Gıda Tarım ve Hayvancılık Bakanı Faruk Çelik, üreticinin boşa kürek çekmemesi ve ektiğinin para etmesi için yeni bir modele geçileceğini belirterek “Bunlardan birincisi havza bazlı destekleme modeline geçiyoruz, ikincisi ise hayvancılık destekleme modelinde yerli üretime dayalı bir destekleme modeline geçiyoruz. Bunlara birden milli tarım projesi diyoruz” dedi.
Bakan Çelik, Trakya Bölgesi Tarım Sektörü Ortak Akıl Toplantısında yaptığı konuşmada, bakan olduktan hemen sonra Türkiye’nin 7 bölgesinde çok önemli toplantılar gerçekleştirdiklerini söyledi.
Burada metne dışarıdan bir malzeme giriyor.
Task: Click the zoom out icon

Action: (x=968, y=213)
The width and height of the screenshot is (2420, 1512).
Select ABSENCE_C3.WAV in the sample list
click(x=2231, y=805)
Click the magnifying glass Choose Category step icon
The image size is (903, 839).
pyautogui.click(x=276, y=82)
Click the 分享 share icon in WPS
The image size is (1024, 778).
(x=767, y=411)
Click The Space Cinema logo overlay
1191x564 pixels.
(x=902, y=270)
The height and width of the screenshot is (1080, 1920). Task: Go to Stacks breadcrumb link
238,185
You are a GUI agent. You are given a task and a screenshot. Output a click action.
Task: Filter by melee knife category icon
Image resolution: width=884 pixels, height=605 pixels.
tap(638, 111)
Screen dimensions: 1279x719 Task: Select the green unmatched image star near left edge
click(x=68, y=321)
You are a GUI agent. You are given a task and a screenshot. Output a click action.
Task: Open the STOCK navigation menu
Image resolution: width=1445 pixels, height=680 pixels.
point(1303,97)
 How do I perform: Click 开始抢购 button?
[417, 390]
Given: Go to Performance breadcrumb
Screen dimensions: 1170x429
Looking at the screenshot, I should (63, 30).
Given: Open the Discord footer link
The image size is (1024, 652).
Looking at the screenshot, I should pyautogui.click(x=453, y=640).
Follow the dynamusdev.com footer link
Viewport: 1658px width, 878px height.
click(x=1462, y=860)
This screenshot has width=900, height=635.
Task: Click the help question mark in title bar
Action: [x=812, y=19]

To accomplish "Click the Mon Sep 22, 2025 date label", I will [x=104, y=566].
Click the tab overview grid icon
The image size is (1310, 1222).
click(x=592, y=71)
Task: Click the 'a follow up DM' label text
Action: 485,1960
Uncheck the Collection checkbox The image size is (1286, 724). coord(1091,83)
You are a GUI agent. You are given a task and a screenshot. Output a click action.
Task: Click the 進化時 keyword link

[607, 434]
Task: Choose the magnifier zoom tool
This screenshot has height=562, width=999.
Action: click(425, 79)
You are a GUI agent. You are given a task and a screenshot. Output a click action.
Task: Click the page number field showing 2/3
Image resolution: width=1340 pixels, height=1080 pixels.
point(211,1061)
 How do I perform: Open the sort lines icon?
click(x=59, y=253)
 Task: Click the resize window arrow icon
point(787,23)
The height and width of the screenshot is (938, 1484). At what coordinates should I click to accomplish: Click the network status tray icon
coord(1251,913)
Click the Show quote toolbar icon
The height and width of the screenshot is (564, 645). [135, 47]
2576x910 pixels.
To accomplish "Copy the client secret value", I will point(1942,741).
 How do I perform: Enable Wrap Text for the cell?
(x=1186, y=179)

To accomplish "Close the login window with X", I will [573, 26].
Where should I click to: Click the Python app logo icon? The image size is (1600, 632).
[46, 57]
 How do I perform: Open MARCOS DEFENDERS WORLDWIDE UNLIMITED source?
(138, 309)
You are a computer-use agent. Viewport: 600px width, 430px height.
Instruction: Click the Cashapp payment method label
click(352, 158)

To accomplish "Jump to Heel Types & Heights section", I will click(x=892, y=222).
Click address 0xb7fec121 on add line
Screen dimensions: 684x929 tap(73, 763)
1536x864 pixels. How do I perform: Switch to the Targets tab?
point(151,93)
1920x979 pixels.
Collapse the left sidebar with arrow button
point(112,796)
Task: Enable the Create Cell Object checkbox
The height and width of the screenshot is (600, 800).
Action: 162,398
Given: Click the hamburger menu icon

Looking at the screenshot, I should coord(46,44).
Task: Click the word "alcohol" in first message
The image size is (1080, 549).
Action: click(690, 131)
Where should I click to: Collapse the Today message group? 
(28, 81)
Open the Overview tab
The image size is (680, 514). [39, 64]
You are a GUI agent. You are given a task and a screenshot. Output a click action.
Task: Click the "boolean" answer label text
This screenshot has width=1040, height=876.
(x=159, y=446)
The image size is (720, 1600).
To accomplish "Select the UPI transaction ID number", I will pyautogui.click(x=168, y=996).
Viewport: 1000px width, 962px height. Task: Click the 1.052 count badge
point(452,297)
Eli nasırlı çiftçilerin, üreticilerin beklentilerini kendilerinden dinlemek, gıda, tarım ve hayvancılık sektöründeki sorunların tespiti ve çözümü için bu toplantıların önemli olduğunu vurgulayan Çelik, “Sorunlara birlikte çözüm bulalım diye, ben anlayışıyla değil biz anlayışıyla geleceğimizi inşa edelim diye bu toplantıları gerçekleştiriyoruz. ‘Ben bilirim’. Hayır arkadaş sen bilmezsin, ne olursan ol, allame cihan da olsan. Ama bu salonu dolduran insanların bu ortak akıl çerçevesinde ortaya koydukları tespitleri, yaşanmışlıkları dikkate alırsanız, işte ‘biz anlayışı’yla çok daha bereketli, çok daha doğru bir yol izleriz anlayışıyla bu toplantıları gerçekleştiriyoruz.” diye konuştu.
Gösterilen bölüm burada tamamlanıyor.